Lecco, 31 dicembre 2020 – Il Parco di Montevecchia e della Valle del Curone annuncia il ritorno del lupo. Un paio di notti fa, nel territorio di Missaglia, un esemplare ha infatti attaccato e sbranato un gruppo di 13 pecore. I chiarimenti del Parco:

Il lupo è ufficialmente tornato nel territorio del nostro Parco. Si tratta di pochi animali, forse addirittura uno solo, che hanno approfittato del lock down primaverile per allontanarsi dalle Prealpi comasche ed esplorare nuove aree. Il territorio del Parco è quindi ora oggetto di attenzione da parte del gruppo di lavoro a cui partecipano tecnici di Regione Lombardia, di ERSAF (Ente regionale per lo sviluppo agricolo e forestale), ricercatori delle università lombarde, Carabinieri forestali, con il coinvolgimento anche della Polizia provinciale.

La presenza del lupo non comporta criticità per la responsabile fruizione del territorio del Parco, dal momento che il lupo evita qualsiasi contatto con l’uomo.

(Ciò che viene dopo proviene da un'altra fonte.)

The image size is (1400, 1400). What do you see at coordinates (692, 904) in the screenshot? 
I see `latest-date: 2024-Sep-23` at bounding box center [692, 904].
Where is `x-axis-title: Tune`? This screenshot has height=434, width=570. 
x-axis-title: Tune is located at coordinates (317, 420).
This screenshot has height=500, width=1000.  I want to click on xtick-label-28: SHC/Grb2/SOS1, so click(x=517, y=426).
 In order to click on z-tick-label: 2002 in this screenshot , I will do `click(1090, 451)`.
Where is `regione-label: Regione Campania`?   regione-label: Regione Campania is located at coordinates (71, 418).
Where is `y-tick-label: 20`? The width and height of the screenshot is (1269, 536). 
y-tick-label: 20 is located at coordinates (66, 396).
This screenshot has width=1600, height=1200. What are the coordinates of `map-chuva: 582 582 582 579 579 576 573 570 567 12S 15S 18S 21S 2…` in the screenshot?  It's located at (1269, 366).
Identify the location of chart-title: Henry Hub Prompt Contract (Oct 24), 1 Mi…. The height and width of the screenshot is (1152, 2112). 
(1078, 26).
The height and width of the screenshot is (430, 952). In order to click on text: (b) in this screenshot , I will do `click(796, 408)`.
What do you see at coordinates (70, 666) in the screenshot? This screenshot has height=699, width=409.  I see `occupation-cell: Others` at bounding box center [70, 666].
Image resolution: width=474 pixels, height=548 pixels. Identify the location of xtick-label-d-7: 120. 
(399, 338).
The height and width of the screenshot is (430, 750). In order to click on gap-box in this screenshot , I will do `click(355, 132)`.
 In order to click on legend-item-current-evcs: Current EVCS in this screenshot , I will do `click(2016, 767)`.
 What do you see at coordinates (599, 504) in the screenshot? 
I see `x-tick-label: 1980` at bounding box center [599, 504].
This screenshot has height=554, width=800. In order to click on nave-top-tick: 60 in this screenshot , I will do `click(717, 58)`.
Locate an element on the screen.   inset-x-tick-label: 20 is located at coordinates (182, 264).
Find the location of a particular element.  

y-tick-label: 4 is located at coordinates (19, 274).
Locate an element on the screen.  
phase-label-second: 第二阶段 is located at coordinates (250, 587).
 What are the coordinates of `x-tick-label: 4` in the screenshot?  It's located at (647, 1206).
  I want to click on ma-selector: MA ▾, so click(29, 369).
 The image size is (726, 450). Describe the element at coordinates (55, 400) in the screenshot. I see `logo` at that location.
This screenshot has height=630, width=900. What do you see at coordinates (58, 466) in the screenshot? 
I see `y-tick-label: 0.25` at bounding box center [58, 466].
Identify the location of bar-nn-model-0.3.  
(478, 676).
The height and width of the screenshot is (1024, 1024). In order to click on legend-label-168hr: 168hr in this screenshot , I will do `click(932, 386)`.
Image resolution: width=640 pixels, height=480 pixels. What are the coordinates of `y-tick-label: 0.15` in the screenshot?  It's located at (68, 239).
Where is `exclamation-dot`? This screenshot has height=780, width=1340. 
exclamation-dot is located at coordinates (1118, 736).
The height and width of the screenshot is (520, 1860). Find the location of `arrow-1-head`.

Per non compromettere tale naturale attitudine è bene ricordare i comportamenti corretti da tenere da parte dell’uomo (e regolati dalla legge): divieto assoluto di ricerca, disturbo, avvicinamento o alimentazione dell’animale, nonché obbligo di tenere i cani al guinzaglio durante le escursioni in aree aperte.

L’Ente Parco è ora impegnato a fornire agli allevamenti presenti nel territorio collinare le informazioni utili per prevenire l’attacco agli animali al pascolo e per accedere, in caso di danni accertati, agli indennizzi resi possibili dalle assicurazioni attivate da Regione Lombardia. Ringaziamo gli Enti preposti alla gestione di questa specie che si sono prontamente attivati e chiediamo a tutti i cittadini di evitare azioni o attività che possano intralciare l’azione delle Istituzioni o creare inutili allarmismi e tensioni.